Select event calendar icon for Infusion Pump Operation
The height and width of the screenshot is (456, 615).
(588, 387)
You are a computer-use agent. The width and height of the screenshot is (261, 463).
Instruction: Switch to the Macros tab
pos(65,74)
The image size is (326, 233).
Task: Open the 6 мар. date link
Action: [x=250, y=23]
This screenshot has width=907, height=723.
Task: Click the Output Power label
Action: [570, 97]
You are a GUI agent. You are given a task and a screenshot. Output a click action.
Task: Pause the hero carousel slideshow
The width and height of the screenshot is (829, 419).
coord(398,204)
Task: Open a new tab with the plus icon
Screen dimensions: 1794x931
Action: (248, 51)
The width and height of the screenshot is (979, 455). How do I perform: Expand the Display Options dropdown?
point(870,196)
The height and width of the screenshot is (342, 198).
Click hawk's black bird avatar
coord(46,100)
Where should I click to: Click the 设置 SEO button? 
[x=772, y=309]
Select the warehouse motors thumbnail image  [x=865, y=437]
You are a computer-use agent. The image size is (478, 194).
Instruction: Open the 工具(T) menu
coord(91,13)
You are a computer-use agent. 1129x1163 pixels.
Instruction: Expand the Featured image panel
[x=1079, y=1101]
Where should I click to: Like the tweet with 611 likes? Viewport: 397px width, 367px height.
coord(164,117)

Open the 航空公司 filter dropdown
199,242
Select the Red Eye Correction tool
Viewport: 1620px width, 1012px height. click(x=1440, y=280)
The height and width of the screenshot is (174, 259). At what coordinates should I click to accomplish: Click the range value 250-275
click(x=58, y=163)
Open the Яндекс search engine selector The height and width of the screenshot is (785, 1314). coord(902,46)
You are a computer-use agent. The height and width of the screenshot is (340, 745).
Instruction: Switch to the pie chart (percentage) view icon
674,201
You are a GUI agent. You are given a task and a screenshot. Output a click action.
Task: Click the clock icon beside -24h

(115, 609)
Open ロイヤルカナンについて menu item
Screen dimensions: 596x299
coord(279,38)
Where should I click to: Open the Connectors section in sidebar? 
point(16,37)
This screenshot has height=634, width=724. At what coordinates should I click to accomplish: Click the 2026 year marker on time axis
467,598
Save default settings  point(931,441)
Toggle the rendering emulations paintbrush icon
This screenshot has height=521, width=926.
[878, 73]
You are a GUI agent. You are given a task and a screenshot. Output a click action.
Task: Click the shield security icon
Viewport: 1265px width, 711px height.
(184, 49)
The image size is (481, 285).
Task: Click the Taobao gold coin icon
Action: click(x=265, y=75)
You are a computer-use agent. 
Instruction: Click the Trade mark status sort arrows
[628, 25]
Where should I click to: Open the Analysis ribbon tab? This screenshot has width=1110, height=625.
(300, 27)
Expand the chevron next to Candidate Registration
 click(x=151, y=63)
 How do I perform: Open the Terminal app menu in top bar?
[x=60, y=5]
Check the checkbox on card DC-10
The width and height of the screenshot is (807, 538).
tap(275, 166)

[Exercise]
Reproduce verbatim the stretch of items from the line containing "Open the 航空公司 filter dropdown" through the end of the items.

[Task answer]
Open the 航空公司 filter dropdown
199,242
Select the Red Eye Correction tool
Viewport: 1620px width, 1012px height. click(x=1440, y=280)
The height and width of the screenshot is (174, 259). At what coordinates should I click to accomplish: Click the range value 250-275
click(x=58, y=163)
Open the Яндекс search engine selector The height and width of the screenshot is (785, 1314). coord(902,46)
You are a computer-use agent. The height and width of the screenshot is (340, 745).
Instruction: Switch to the pie chart (percentage) view icon
674,201
You are a GUI agent. You are given a task and a screenshot. Output a click action.
Task: Click the clock icon beside -24h

(115, 609)
Open ロイヤルカナンについて menu item
Screen dimensions: 596x299
coord(279,38)
Where should I click to: Open the Connectors section in sidebar? 
point(16,37)
This screenshot has height=634, width=724. At what coordinates should I click to accomplish: Click the 2026 year marker on time axis
467,598
Save default settings  point(931,441)
Toggle the rendering emulations paintbrush icon
This screenshot has height=521, width=926.
[878, 73]
You are a GUI agent. You are given a task and a screenshot. Output a click action.
Task: Click the shield security icon
Viewport: 1265px width, 711px height.
(184, 49)
The image size is (481, 285).
Task: Click the Taobao gold coin icon
Action: click(x=265, y=75)
You are a computer-use agent. 
Instruction: Click the Trade mark status sort arrows
[628, 25]
Where should I click to: Open the Analysis ribbon tab? This screenshot has width=1110, height=625.
(300, 27)
Expand the chevron next to Candidate Registration
 click(x=151, y=63)
 How do I perform: Open the Terminal app menu in top bar?
[x=60, y=5]
Check the checkbox on card DC-10
The width and height of the screenshot is (807, 538).
tap(275, 166)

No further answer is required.